Plasma-dependent, antibody- and Fcγ receptor-mediated translocation of CD8 molecules from T cells to monocytes.

CD8αβ heterodimers are mainly expressed on cytotoxic T lymphocytes. This study demonstrated the detection of CD8αβ heterodimers on human monocytes by whole blood erythrocyte lysis method in flow cytometry. Results revealed that CD8αβ heterodimers were not produced by monocytes themselves, but were transferred from T cells to monocytes when these cells were coincubated in plasma and with anti-CD8 monoclonal antibody (mAb).

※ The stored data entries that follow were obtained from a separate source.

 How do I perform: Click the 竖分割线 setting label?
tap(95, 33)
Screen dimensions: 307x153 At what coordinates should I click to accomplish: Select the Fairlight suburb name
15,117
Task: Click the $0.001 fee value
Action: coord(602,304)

For completion of CD8 translocation from T cells to monocytes, cell-to-cell contact between T cells and monocytes, as well as binding of the Fc portion of the anti-CD8 mAb and Fcγ receptor II (FcγRII) on monocytes were required. Furthermore, the dynamism of cell membrane and cytoskeleton were involved in the mechanism of CD8 translocation. Interestingly, CD3 and αβT cell receptor (TCR) were also transferred from T cells to monocytes accompanied by CD8. These phenomena are consistent with Ab-dependent and FcγR-mediated trogocytosis, which is recently recognized as one of the intercellular communication processes of the immune system. Trogocytosis means exchange of plasma membrane including cell surface molecules in conjugates formed between immune cells. Results of this study could provide another model of trogocytosis and clearly indicated that putative plasma factors were critically implicated in the mechanism of Ab-dependent and FcγR-mediated trogocytosis.